Word and element location listing:
::::::::::

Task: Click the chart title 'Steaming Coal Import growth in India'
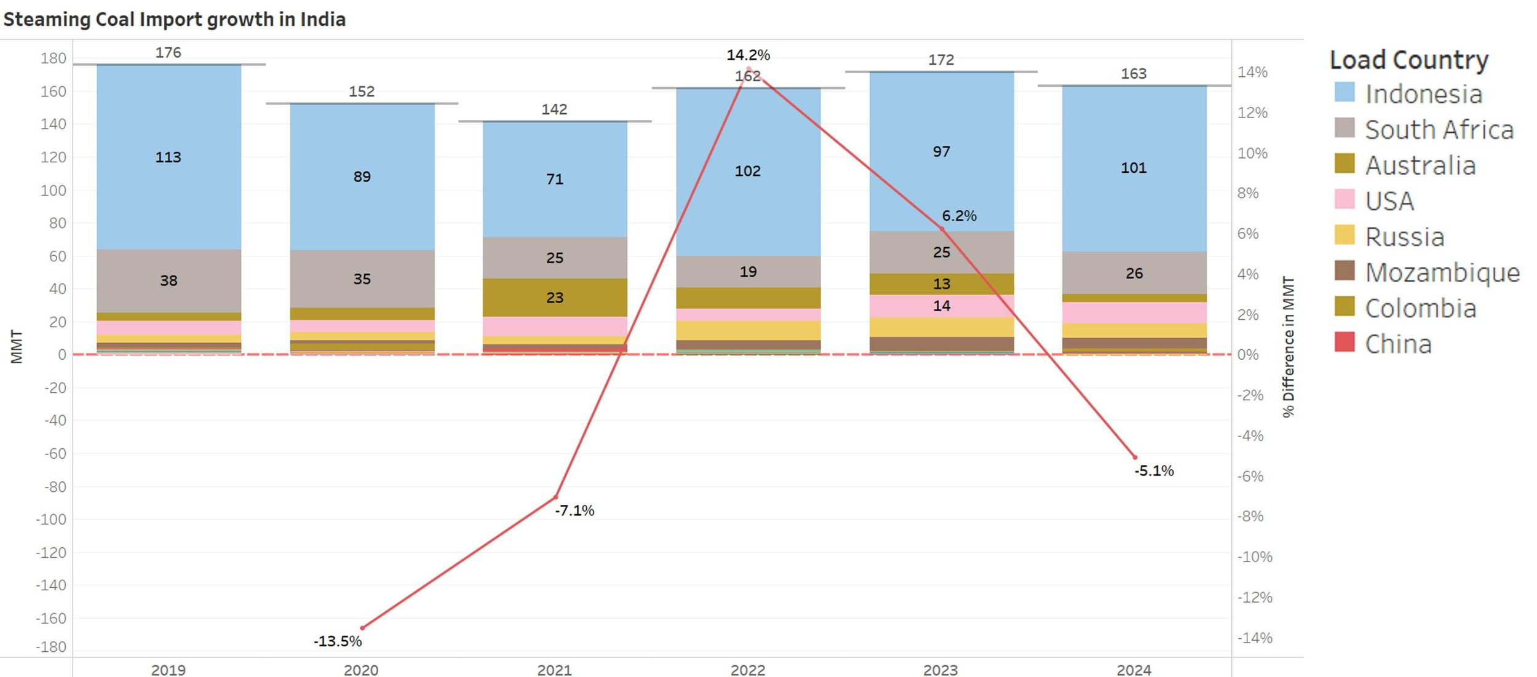[x=174, y=19]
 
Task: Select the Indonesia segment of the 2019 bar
[x=169, y=157]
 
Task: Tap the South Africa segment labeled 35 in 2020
[x=362, y=279]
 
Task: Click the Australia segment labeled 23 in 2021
[x=554, y=298]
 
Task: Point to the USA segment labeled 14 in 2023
[x=941, y=306]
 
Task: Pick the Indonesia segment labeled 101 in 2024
[x=1134, y=168]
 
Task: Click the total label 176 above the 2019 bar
[x=168, y=52]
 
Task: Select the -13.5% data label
[x=338, y=641]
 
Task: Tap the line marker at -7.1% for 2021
[x=555, y=497]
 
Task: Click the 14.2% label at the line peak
[x=748, y=55]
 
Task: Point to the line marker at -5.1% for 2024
[x=1135, y=457]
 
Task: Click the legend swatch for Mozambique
[x=1344, y=271]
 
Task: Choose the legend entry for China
[x=1398, y=344]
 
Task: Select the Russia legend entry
[x=1404, y=237]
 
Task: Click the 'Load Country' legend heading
[x=1408, y=60]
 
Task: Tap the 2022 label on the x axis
[x=747, y=669]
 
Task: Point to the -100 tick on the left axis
[x=51, y=519]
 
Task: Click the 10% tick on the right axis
[x=1252, y=153]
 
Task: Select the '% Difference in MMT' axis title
[x=1288, y=347]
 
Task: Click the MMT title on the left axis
[x=17, y=347]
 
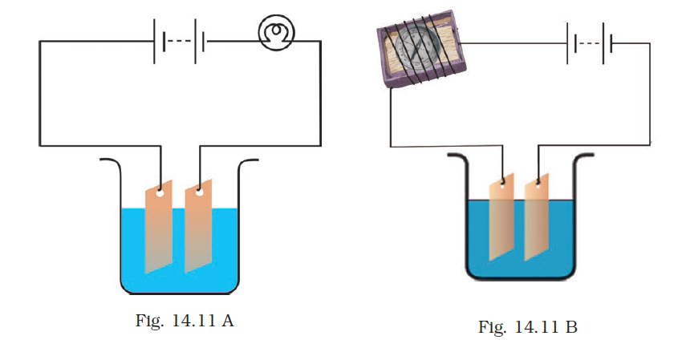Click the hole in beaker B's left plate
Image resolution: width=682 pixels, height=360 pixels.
[504, 180]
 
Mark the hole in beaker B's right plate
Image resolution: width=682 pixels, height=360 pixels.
[538, 180]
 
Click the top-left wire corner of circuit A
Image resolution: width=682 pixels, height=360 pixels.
[39, 41]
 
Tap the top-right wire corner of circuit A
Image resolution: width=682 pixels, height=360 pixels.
[321, 41]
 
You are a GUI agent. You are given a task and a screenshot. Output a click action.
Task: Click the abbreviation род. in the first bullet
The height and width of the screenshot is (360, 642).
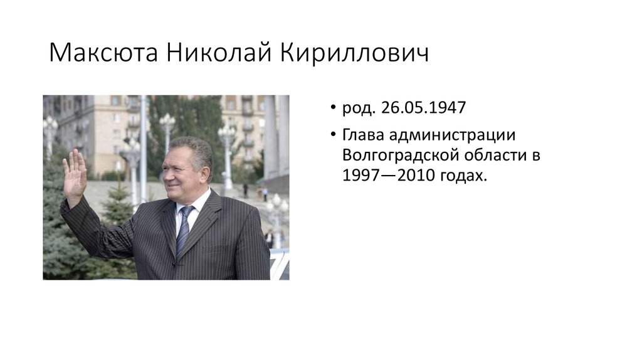(x=358, y=109)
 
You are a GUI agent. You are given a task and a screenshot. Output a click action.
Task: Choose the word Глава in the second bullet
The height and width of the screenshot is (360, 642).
(x=361, y=135)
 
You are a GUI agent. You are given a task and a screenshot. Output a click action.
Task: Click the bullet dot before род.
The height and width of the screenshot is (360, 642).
(x=334, y=108)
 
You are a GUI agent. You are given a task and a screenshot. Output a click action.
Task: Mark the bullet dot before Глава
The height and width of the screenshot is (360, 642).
(x=334, y=135)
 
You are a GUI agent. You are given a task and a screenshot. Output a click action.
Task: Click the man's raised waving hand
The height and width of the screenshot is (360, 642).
(x=74, y=174)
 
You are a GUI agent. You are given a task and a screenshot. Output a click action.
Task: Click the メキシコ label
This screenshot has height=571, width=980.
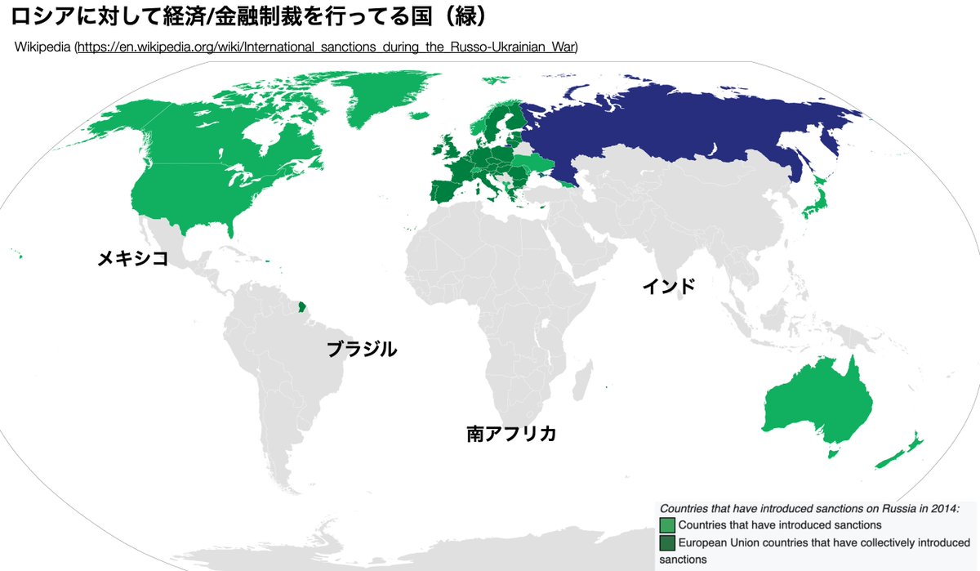(x=132, y=259)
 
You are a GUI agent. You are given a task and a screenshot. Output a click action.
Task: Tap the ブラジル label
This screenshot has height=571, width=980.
(x=362, y=350)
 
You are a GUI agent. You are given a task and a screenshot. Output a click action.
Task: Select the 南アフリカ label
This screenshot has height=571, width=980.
(x=511, y=434)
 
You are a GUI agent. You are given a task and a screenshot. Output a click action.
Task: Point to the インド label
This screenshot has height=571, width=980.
(x=669, y=286)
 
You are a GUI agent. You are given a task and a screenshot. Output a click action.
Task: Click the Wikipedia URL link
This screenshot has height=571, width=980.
(x=327, y=47)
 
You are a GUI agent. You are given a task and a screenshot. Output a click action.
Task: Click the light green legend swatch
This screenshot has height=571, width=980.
(x=667, y=524)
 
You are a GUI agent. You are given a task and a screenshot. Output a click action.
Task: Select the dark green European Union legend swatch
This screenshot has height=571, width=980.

::::::::::

## Instructions to follow
Copy the entire listing above line for line, leaving out the pictures.

## Written response
Task: Click the chart title 'Steaming Coal Import growth in India'
[x=174, y=19]
 
Task: Select the Indonesia segment of the 2019 bar
[x=169, y=157]
 
Task: Tap the South Africa segment labeled 35 in 2020
[x=362, y=279]
 
Task: Click the Australia segment labeled 23 in 2021
[x=554, y=298]
 
Task: Point to the USA segment labeled 14 in 2023
[x=941, y=306]
 
Task: Pick the Indonesia segment labeled 101 in 2024
[x=1134, y=168]
 
Task: Click the total label 176 above the 2019 bar
[x=168, y=52]
 
Task: Select the -13.5% data label
[x=338, y=641]
 
Task: Tap the line marker at -7.1% for 2021
[x=555, y=497]
 
Task: Click the 14.2% label at the line peak
[x=748, y=55]
 
Task: Point to the line marker at -5.1% for 2024
[x=1135, y=457]
 
Task: Click the legend swatch for Mozambique
[x=1344, y=271]
 
Task: Choose the legend entry for China
[x=1398, y=344]
 
Task: Select the Russia legend entry
[x=1404, y=237]
 
Task: Click the 'Load Country' legend heading
[x=1408, y=60]
 
Task: Tap the 2022 label on the x axis
[x=747, y=669]
 
Task: Point to the -100 tick on the left axis
[x=51, y=519]
 
Task: Click the 10% tick on the right axis
[x=1252, y=153]
 
Task: Select the '% Difference in MMT' axis title
[x=1288, y=347]
 
Task: Click the MMT title on the left axis
[x=17, y=347]
 
Click the hole in beaker B's left plate
Image resolution: width=682 pixels, height=360 pixels.
[504, 180]
 
Mark the hole in beaker B's right plate
Image resolution: width=682 pixels, height=360 pixels.
[538, 180]
 
Click the top-left wire corner of circuit A
Image resolution: width=682 pixels, height=360 pixels.
[39, 41]
 
Tap the top-right wire corner of circuit A
Image resolution: width=682 pixels, height=360 pixels.
[321, 41]
 
You are a GUI agent. You are given a task and a screenshot. Output a click action.
Task: Click the abbreviation род. in the first bullet
The height and width of the screenshot is (360, 642).
(x=358, y=109)
 
You are a GUI agent. You are given a task and a screenshot. Output a click action.
Task: Choose the word Глава in the second bullet
The height and width of the screenshot is (360, 642).
(x=361, y=135)
 
You are a GUI agent. You are given a task and a screenshot. Output a click action.
Task: Click the bullet dot before род.
The height and width of the screenshot is (360, 642).
(x=334, y=108)
 
You are a GUI agent. You are given a task and a screenshot. Output a click action.
Task: Mark the bullet dot before Глава
The height and width of the screenshot is (360, 642).
(x=334, y=135)
 
You are a GUI agent. You are given a task and a screenshot. Output a click action.
Task: Click the man's raised waving hand
The height and width of the screenshot is (360, 642).
(x=74, y=174)
 
You are a GUI agent. You are given a task and a screenshot. Output a click action.
Task: Click the メキシコ label
This screenshot has height=571, width=980.
(x=132, y=259)
 
You are a GUI agent. You are given a task and a screenshot. Output a click action.
Task: Tap the ブラジル label
This screenshot has height=571, width=980.
(x=362, y=350)
 
You are a GUI agent. You are given a task and a screenshot. Output a click action.
Task: Select the 南アフリカ label
This screenshot has height=571, width=980.
(x=511, y=434)
 
You are a GUI agent. You are given a task and a screenshot. Output a click action.
Task: Point to the インド label
This screenshot has height=571, width=980.
(x=669, y=286)
 
You are a GUI agent. You are given a task and a screenshot. Output a click action.
Task: Click the Wikipedia URL link
This screenshot has height=571, width=980.
(x=327, y=47)
 
You are a GUI agent. You are given a task and a screenshot. Output a click action.
Task: Click the light green legend swatch
This screenshot has height=571, width=980.
(x=667, y=524)
 
You are a GUI agent. You are given a task and a screenshot. Output a click action.
Task: Select the dark green European Union legend swatch
This screenshot has height=571, width=980.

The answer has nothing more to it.